- From: Rich Tibbett <richt@opera.com>
- Date: Thu, 31 Oct 2013 13:26:14 +1100
- To: Jean-Claude Dufourd <jean-claude.dufourd@telecom-paristech.fr>
- Cc: Device APIs Working Group <public-device-apis@w3.org>
On Wed, Oct 30, 2013 at 1:30 AM, Jean-Claude Dufourd
<jean-claude.dufourd@telecom-paristech.fr> wrote:
> The NSD draft has been updated to use promises.
> In the process of implementing that version, I am coming up with questions.
>
> In the newest draft, getNetworkServices returns a promise.
> Then the promise gets resolved.
> Then if a new matching service is discovered and authorized, the
> onserviceavailable *callback* is used.
> Then getNetworkServices is called again and returns a new promise, etc...
>
> The first question is, if promises are supposed to avoid callbacks, why do
> we still have callbacks (onserviceavailable, onserviceunavailable) ?
> Would it make sense to change onserviceavailable and onserviceunavailable to
> promises ?
> Old usage:
> networkServices.onserviceavailable = function() {...};
> would become:
> networkServices.onserviceavailable.then(function() {...});
>
It's a good question. Current practice seems to prefer hanging events
off 'stub' objects. I haven't seen this type of practice elsewhere
Promises are being used. I'm more concerned with having consistency
with other Promise-based APIs than anything else right now. It could
be good to explore this further.
> The second question is, are promises-with-immutable-value-once-set the right
> model for NSD ?
> It looks like a mutable promise would be better, but I understand from
> reading about promises that immutability is an important feature.
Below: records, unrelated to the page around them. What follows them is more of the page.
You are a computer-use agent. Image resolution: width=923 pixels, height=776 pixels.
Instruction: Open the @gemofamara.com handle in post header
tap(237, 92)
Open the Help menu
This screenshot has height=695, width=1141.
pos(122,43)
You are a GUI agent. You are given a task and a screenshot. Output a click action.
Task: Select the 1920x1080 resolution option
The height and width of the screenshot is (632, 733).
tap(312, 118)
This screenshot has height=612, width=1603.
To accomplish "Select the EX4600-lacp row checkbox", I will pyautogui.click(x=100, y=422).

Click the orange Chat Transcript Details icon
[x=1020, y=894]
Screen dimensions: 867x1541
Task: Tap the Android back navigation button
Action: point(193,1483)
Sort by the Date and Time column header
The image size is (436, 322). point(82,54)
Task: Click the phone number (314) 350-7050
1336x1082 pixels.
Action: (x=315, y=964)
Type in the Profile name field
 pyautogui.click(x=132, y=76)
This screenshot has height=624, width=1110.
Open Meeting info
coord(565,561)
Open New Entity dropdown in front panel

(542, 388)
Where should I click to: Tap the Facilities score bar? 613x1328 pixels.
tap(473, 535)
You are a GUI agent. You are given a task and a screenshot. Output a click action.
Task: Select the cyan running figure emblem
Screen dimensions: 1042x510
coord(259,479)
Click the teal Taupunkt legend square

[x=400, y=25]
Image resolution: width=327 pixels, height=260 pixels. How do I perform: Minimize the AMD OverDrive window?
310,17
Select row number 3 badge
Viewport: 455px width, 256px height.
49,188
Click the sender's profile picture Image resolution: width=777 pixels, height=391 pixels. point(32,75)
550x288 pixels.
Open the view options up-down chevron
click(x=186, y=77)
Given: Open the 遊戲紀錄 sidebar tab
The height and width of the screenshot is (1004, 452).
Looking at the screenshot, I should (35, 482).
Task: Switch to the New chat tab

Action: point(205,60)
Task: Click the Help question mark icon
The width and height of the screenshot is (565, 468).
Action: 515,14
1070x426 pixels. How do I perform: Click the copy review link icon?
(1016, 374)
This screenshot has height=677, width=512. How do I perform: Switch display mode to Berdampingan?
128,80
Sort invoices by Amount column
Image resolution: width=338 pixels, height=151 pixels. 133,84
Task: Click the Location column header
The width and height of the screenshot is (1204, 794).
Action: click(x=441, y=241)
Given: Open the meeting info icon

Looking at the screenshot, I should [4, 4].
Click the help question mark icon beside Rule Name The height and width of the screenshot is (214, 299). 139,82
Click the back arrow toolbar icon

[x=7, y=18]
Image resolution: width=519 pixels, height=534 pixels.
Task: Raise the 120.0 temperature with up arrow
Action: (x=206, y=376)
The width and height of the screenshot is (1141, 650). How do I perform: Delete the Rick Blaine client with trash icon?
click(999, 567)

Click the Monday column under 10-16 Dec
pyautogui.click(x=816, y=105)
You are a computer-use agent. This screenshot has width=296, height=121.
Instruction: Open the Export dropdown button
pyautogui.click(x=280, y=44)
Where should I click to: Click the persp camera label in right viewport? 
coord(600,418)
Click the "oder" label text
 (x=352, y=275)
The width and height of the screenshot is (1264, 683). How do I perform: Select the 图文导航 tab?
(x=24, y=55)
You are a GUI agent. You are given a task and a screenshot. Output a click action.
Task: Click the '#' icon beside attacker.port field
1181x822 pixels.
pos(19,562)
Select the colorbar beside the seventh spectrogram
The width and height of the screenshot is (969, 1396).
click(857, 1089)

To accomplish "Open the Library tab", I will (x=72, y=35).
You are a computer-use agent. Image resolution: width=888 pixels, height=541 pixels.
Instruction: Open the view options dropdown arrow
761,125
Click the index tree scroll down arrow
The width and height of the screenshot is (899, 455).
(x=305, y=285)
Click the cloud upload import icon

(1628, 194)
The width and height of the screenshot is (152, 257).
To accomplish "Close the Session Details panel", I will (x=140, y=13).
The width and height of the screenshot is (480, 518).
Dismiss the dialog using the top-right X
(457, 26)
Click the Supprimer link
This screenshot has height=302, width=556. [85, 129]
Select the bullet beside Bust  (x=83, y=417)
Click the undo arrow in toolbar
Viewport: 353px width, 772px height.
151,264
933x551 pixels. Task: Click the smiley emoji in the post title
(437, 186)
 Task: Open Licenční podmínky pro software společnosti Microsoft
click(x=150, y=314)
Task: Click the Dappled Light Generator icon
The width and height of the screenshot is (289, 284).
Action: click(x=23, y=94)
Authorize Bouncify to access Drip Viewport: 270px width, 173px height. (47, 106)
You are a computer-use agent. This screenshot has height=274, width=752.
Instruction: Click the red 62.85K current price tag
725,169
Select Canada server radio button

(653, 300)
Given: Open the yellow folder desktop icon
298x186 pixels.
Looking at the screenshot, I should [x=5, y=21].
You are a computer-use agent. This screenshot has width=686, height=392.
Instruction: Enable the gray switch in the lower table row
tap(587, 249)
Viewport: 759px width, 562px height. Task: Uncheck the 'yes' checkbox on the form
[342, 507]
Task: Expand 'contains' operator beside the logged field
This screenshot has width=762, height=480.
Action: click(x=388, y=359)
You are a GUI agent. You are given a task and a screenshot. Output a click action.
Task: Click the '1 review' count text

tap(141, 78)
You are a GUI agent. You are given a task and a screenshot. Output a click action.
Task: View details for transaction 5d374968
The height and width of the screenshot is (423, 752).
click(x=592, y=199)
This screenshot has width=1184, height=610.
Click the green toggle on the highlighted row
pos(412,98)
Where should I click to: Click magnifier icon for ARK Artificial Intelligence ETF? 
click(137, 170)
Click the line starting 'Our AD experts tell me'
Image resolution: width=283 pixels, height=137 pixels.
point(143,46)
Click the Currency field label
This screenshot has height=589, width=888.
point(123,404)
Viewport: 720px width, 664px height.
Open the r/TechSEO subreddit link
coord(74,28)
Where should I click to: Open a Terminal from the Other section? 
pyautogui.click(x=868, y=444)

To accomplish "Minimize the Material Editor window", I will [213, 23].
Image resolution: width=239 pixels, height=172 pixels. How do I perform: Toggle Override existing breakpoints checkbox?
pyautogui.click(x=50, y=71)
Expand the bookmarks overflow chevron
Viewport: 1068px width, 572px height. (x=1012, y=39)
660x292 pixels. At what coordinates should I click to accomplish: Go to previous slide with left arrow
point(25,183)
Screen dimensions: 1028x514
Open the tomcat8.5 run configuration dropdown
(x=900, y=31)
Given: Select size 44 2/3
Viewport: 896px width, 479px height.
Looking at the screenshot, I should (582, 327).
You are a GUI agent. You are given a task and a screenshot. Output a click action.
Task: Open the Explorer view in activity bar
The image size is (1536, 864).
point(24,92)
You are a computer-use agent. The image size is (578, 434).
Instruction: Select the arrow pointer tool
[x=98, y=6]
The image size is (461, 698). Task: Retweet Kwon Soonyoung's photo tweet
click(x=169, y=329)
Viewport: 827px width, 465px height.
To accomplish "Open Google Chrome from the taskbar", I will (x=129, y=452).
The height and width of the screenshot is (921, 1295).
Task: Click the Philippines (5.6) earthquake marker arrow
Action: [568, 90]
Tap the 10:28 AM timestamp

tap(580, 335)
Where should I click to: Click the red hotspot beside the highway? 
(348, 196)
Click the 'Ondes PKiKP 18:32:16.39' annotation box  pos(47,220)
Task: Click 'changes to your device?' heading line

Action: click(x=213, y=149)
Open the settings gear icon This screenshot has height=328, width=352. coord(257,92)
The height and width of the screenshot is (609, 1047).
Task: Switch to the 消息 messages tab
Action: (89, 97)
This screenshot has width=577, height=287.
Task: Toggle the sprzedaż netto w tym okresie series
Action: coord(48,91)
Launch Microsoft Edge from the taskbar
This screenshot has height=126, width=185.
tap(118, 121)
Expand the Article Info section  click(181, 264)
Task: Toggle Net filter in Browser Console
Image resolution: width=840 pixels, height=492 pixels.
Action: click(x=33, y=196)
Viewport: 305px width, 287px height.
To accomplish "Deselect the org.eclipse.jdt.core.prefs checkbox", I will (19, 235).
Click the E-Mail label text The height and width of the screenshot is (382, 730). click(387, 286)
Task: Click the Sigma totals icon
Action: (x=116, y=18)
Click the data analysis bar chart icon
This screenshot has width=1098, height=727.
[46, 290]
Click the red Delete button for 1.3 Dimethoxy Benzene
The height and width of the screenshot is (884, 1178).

There has been some discussion around implementing e.g.
ProgressPromise @
http://lists.w3.org/Archives/Public/www-dom/2013JulSep/0113.html. I'm
not sure that gives you exactly what you want but does perhaps present
a similar strategy that could be used. I don't think DAP or the NSD
API is the right place to invent such things though (maybe WebApps?).
> I am looking for a pattern that is easier to use on the author, as usual.
+1. That relates to keeping things simple also.